El bondi nos dejó al final del recorrido, junto al puerto en desuso. María me dijo que el río seguía hacia barrios muy pobres. Cuando uno está en Buenos Aires no piensa que existen poblaciones, pero las hay y muchas, me cuenta. De hecho, hasta que se convirtió en turístico, la Boca era el lugar al que descendían los inmigrantes de los barcos que los traían desde Europa. Uno de los trabajos que se conseguían era pintando barcos. Cuando les sobraba pintura, la repartían entre todos y por esa razón las casas son multicolores, por los colores, acabó convirtiéndose en una atracción turística, me dice.
Pasamos entre los turistas que continúan tomándose fotografías junto a la pareja que baila tango y a las estatuas humanas que, según María, son pagadas por el gobierno para que los turistas vayan allí a tomarse la foto. “¿Dónde querés almorzar?, me preguntó. Desde que bajamos del bondi, sentí el olor a los choripanes, miré con envidia a una familia sentada en improvisadas sillitas de playa junto a una parrilla donde humeaban las longanizas. “Un choripán”. “¿Un choripán?”. “Sí”. “Y bueno, pero vamos a los que hay cerca del estadio”.
Pasamos delante de los bodegones pintados de colores, de la música, las ofertas de parrilladas, tallarinadas… Lo increíble es que al cabo de dos cuadras ya no había turistas. Al mirar hacia atrás los vi apelotonados en las dos cuadras anteriores, pintadas, decoradas y habitadas especialmente para ellos. Lo que había más allá de las dos cuadras era un barrio como cualquier otro, con el señor en pantaloncitos cortos comprando el bife, la señora vitrineando, las jovencitas mirando jovencitos, el niño con la botella de gaseosa, una vecina contando a otra la última copucha, la tienda antigua y la moderna y un gran asador vacío donde comimos el choripán bajo la sombra de un añoso árbol con la música de una radio de fondo. Por la callejuela frente a nosotras pasaba la gente rumbo a su casa, hacía calor y llevaban los brazos y las piernas descubiertas, sus rostros eran morenos, sus cuerpos gruesos, como en Chile, Perú, Bolivia, como en Buenos Aires, cuando quedan atrás las cinco o diez calles destinadas al turismo.
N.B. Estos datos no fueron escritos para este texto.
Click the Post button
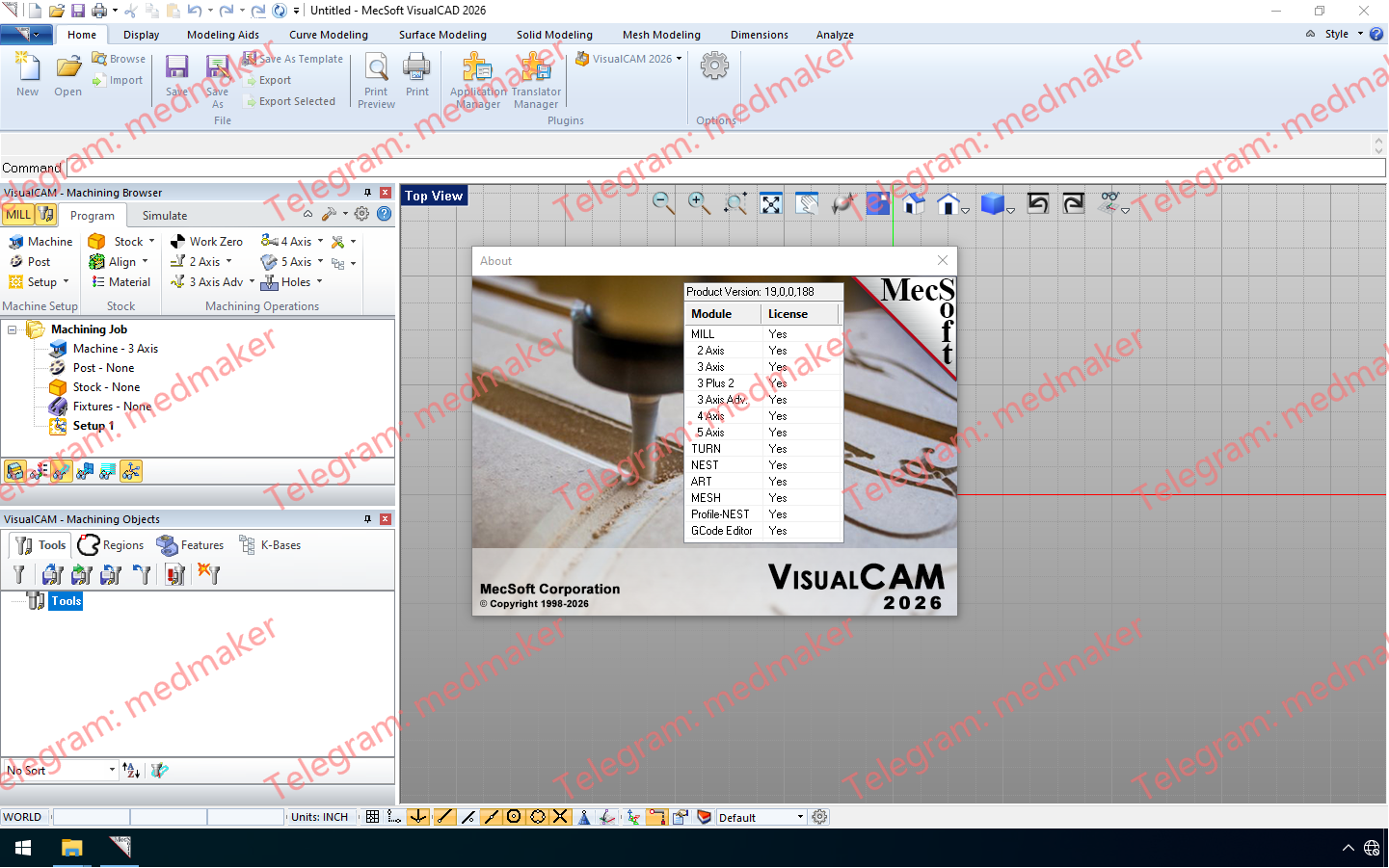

Volvimos al galpón en el que se realizaría la feria del trueque. No había más de cinco o seis mesones con los objetos más disímiles. Imaginé cómo se habrían visto estos hombres y mujeres vestidos con ropas viejas, sin maquillaje ni peinados diez años atrás, cuando a las ferias de trueque asistían miles de personas que vieron en el intercambio una nueva forma de vivir sin dinero, a escala humana. Escucho a un hombre que le cuenta a su mujer por celular que cambió una minucia por otra, mientras ordena las minucias que ese día no va a cambiar. Hay más periodistas, fotógrafos y camarógrafos que truequeros. María los hace formar en grupo para tomar la fotografía que nunca saldrá en el periódico. Parece un grupo de ex alumnos que se reunieron nuevamente después de 30 años de haber salido del colegio para contarse pérdidas y ganancias, el balance de la próstata, el cáncer que se venció y al que se sucumbió, “sonrían para la foto”, manda el organizador, y todos sonríen.
“¿Y ahora, me pregunta María, qué quieres ver?”